### Description of the task
Reproduce each of the following rows verbatim, omitting the pictures from your answer.

---------- Entries supplied

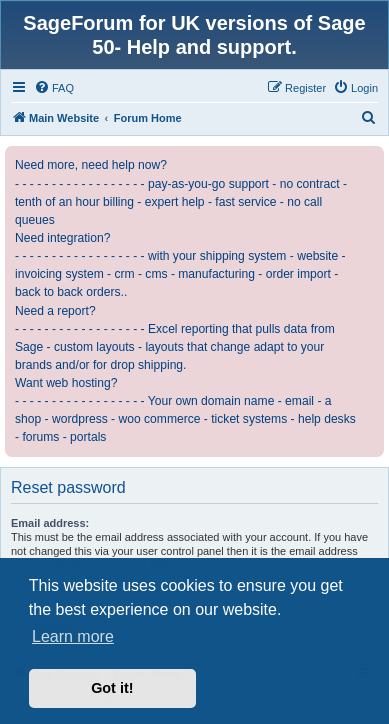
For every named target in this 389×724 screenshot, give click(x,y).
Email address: (50, 523)
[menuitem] (54, 88)
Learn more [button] (73, 636)
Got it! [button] (112, 688)
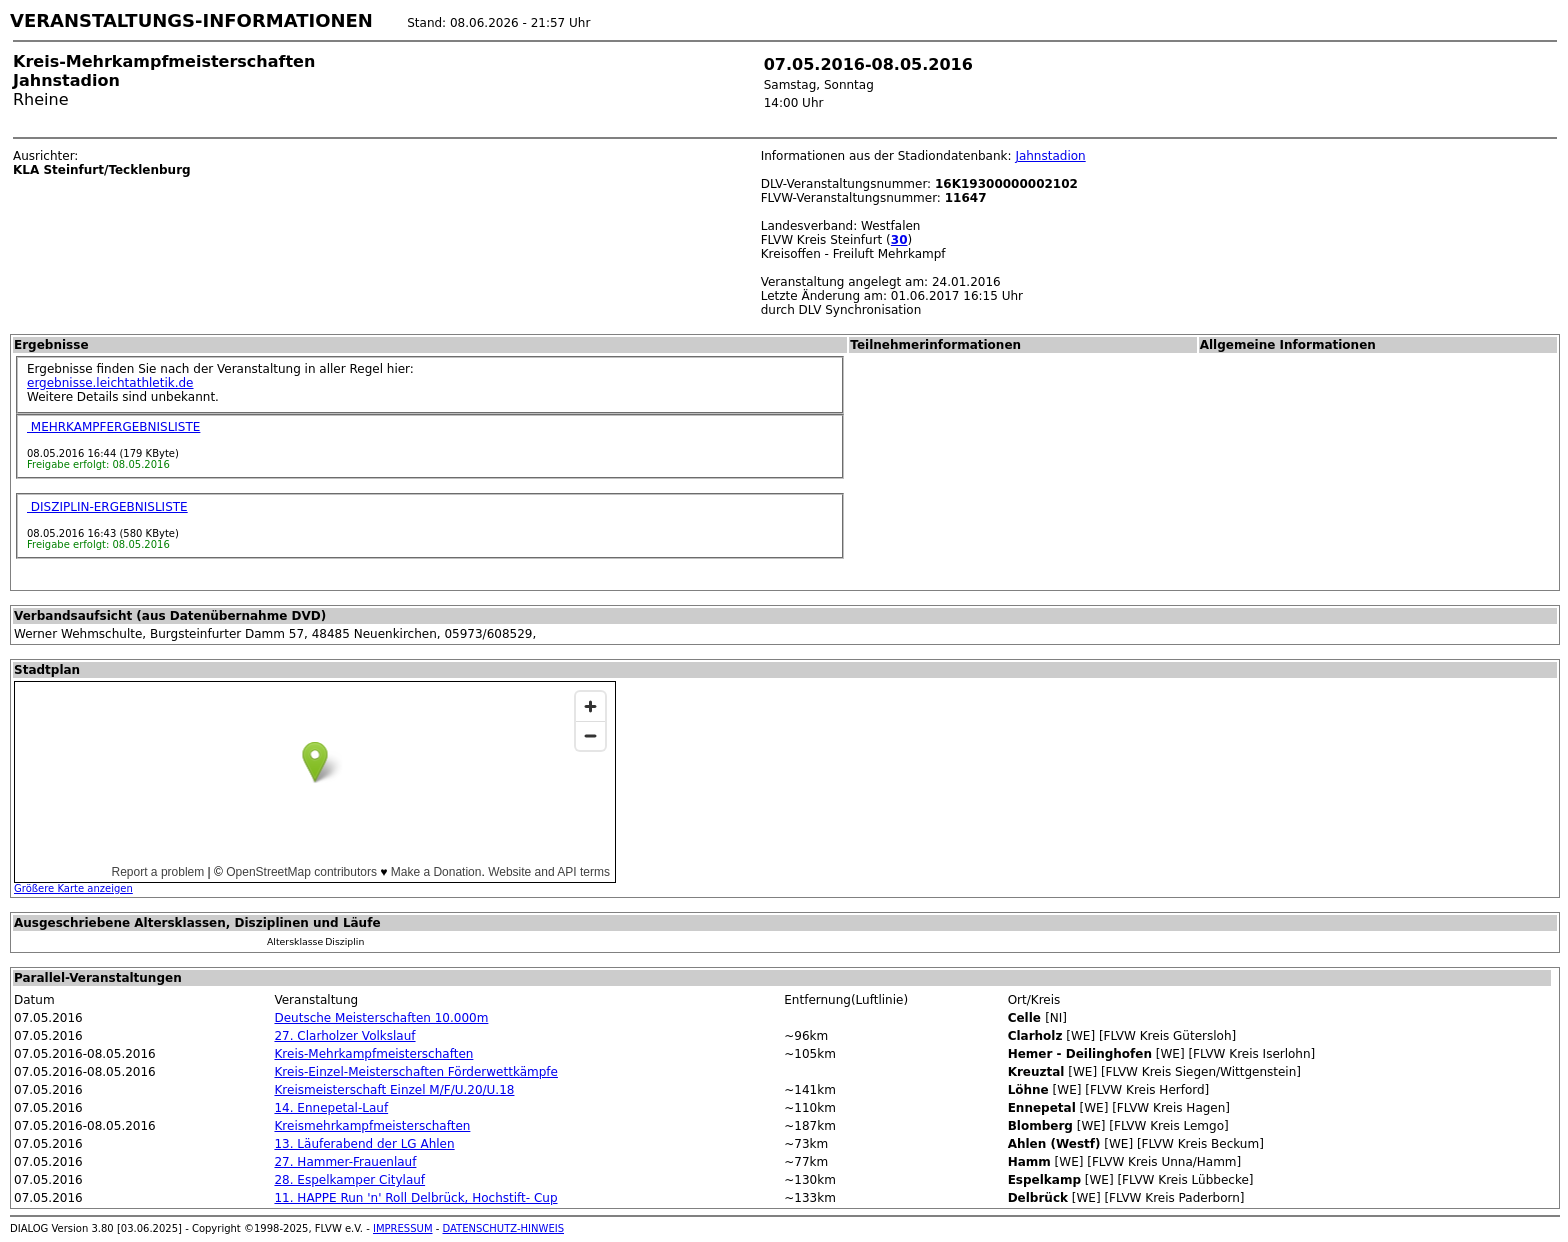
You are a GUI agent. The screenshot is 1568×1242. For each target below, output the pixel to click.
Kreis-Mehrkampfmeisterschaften (373, 1054)
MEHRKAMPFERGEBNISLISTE (113, 427)
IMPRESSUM (403, 1228)
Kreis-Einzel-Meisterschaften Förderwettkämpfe (415, 1072)
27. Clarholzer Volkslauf (344, 1036)
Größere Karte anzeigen (73, 888)
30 (899, 240)
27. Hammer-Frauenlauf (345, 1162)
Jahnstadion (1050, 156)
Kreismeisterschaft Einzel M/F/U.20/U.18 (394, 1090)
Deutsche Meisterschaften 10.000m (381, 1018)
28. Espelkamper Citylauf (349, 1180)
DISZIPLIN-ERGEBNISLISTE (107, 507)
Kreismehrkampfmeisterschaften (372, 1126)
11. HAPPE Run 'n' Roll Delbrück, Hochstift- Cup (415, 1198)
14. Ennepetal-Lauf (331, 1108)
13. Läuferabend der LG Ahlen (364, 1144)
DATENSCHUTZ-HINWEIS (504, 1228)
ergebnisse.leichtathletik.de (110, 383)
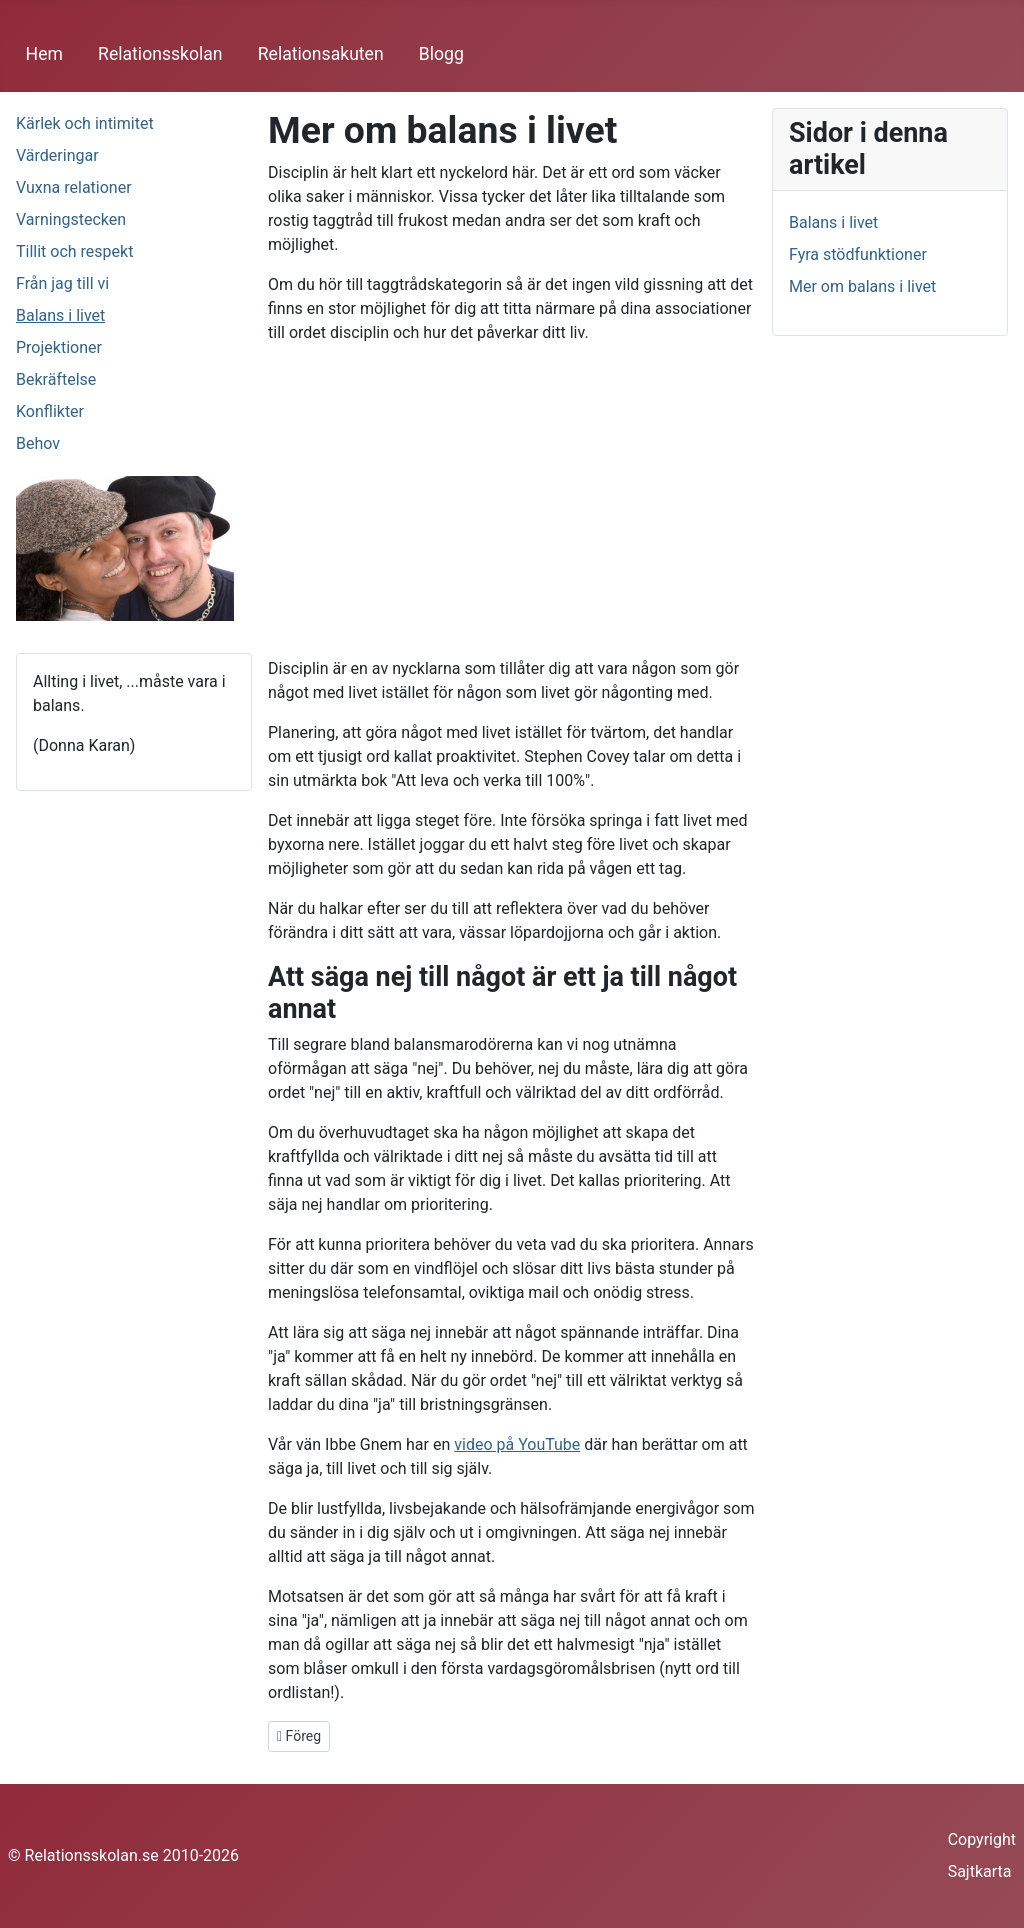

--------------------

### Response
For every named target in this 389×724 screenshot, give click(x,y).
Email address: (50, 523)
[menuitem] (54, 88)
Learn more [button] (73, 636)
Got it! [button] (112, 688)
You are a GUI agent. The screenshot is 1568×1242. For each target below, output the pixel to click.
Kreis-Mehrkampfmeisterschaften (373, 1054)
MEHRKAMPFERGEBNISLISTE (113, 427)
IMPRESSUM (403, 1228)
Kreis-Einzel-Meisterschaften Förderwettkämpfe (415, 1072)
27. Clarholzer Volkslauf (344, 1036)
Größere Karte anzeigen (73, 888)
30 (899, 240)
27. Hammer-Frauenlauf (345, 1162)
Jahnstadion (1050, 156)
Kreismeisterschaft Einzel M/F/U.20/U.18 (394, 1090)
Deutsche Meisterschaften 10.000m (381, 1018)
28. Espelkamper Citylauf (349, 1180)
DISZIPLIN-ERGEBNISLISTE (107, 507)
Kreismehrkampfmeisterschaften (372, 1126)
11. HAPPE Run 'n' Roll Delbrück, Hochstift- Cup (415, 1198)
14. Ennepetal-Lauf (331, 1108)
13. Läuferabend der LG Ahlen (364, 1144)
DATENSCHUTZ-HINWEIS (504, 1228)
ergebnisse.leichtathletik.de (110, 383)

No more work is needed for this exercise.